*What you need to do:* Give the data again from the line containing "This screenshot has width=1568, height=705." through the end of the data, replacing "field label" with "input label" and leaving everything else unchanged. Leave the pictures out of your answer.

*Data rows:*
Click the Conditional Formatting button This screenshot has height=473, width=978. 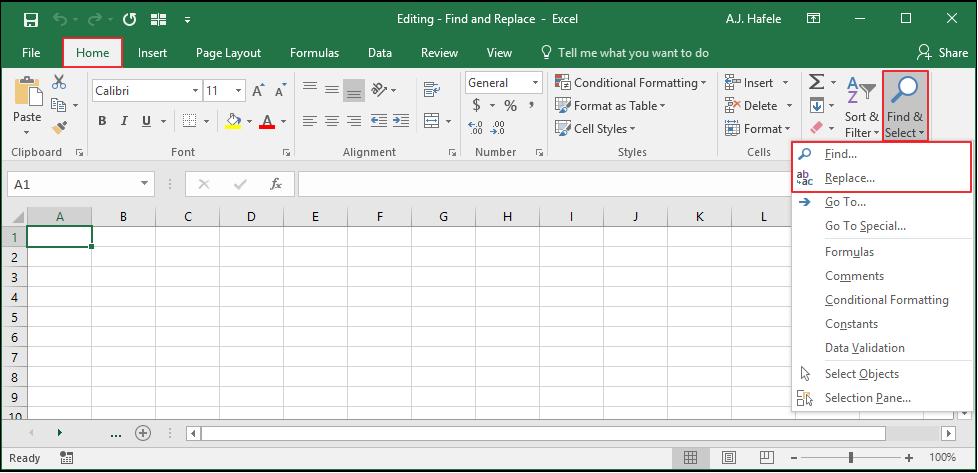[x=631, y=83]
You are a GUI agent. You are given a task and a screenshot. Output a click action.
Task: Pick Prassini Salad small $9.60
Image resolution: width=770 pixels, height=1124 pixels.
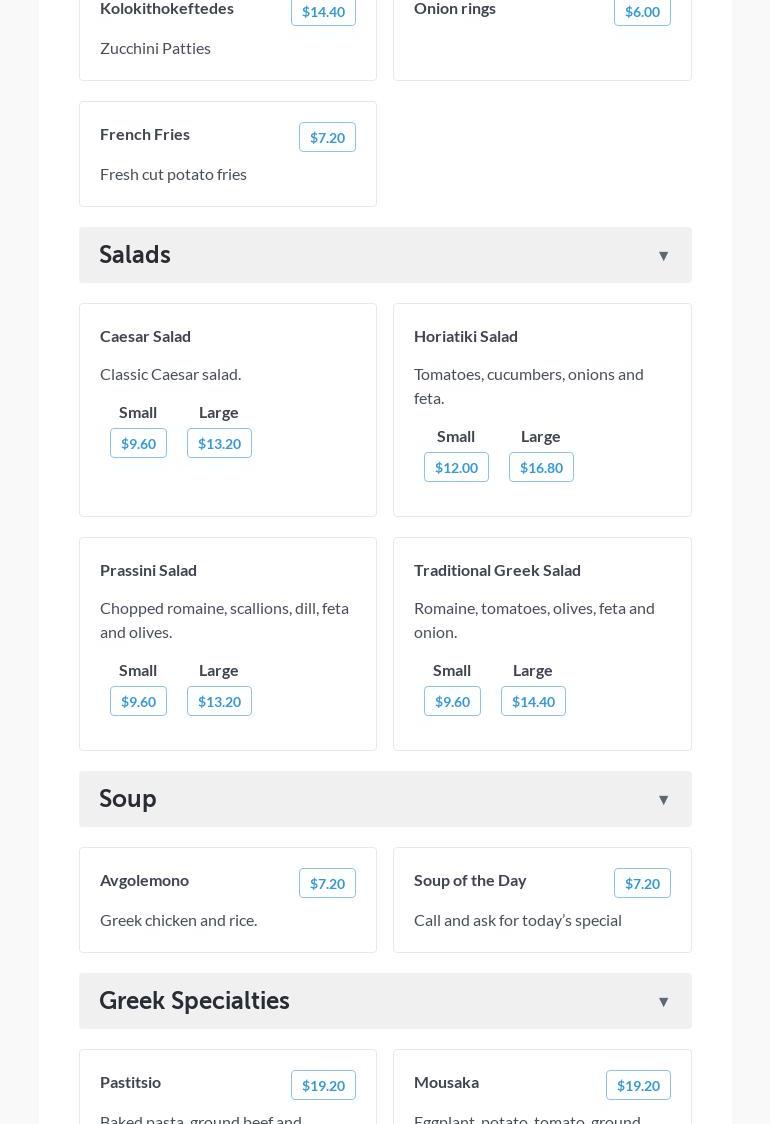click(x=138, y=701)
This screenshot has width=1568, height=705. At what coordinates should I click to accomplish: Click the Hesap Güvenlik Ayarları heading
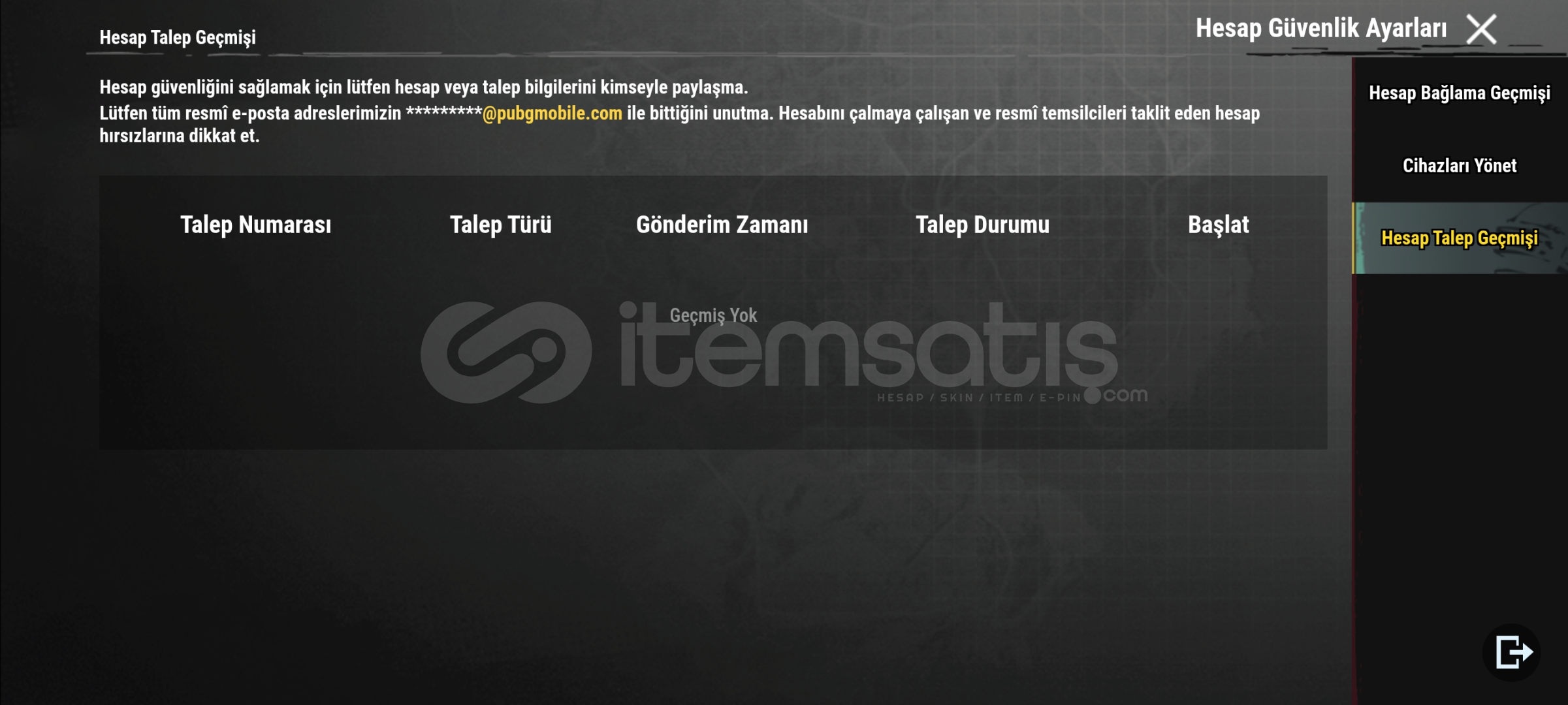pos(1321,29)
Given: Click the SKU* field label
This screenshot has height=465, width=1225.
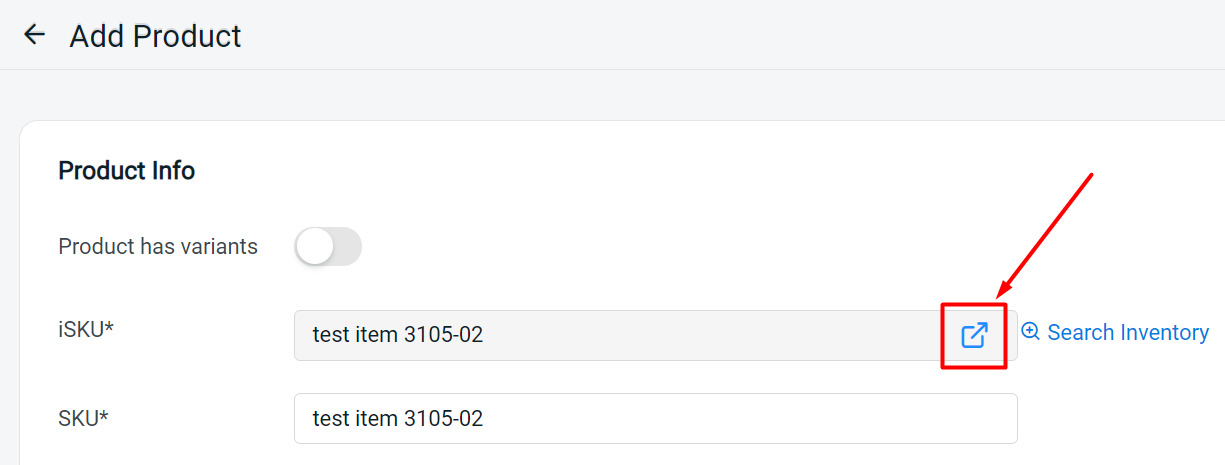Looking at the screenshot, I should coord(83,418).
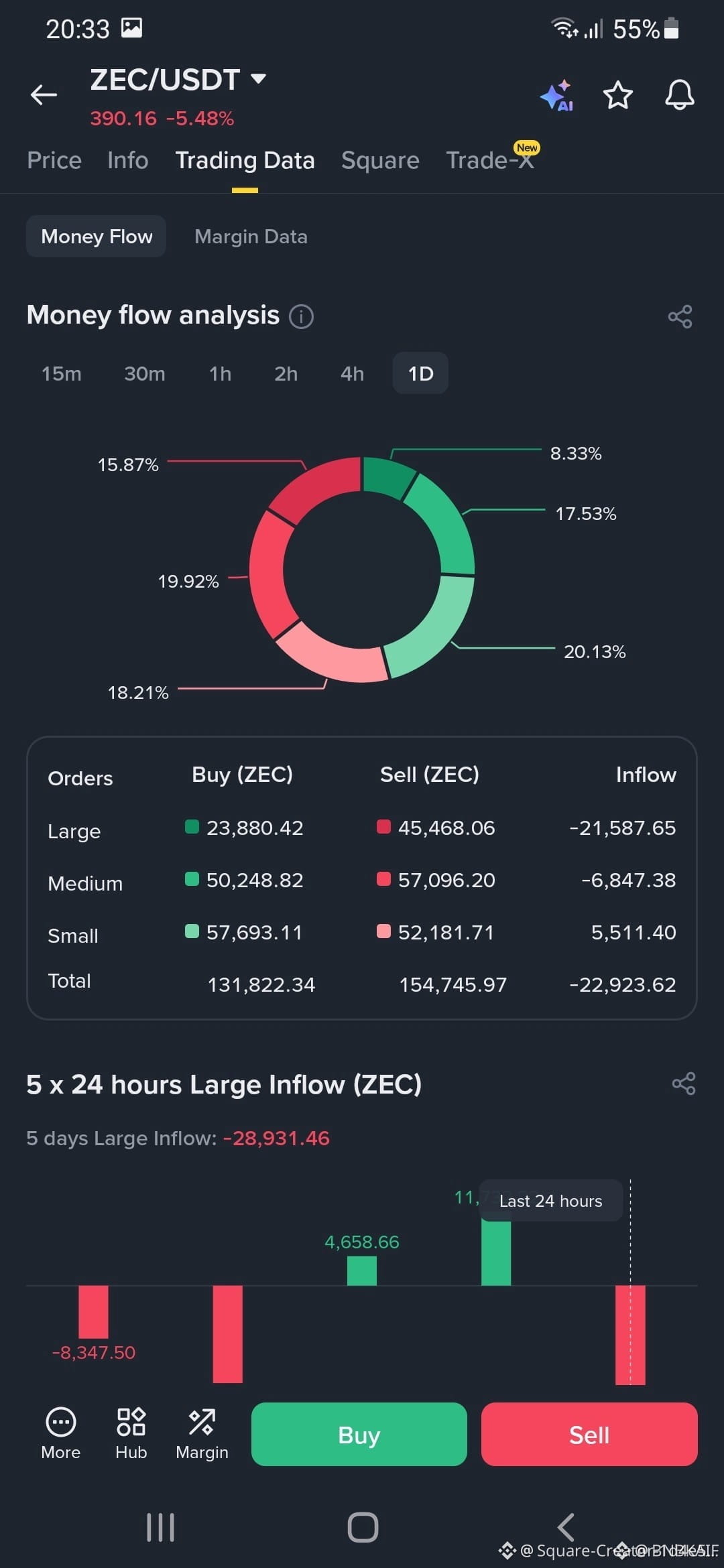Tap the red Sell button
The image size is (724, 1568).
tap(589, 1434)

*Answer for this exercise:*
This screenshot has width=1568, height=705. At what coordinates should I click to accomplish: Click the Hesap Güvenlik Ayarları heading
pos(1321,29)
Given: Click the SKU* input label
This screenshot has height=465, width=1225.
Looking at the screenshot, I should coord(83,418).
Tap the red Sell button
The image size is (724, 1568).
tap(589, 1434)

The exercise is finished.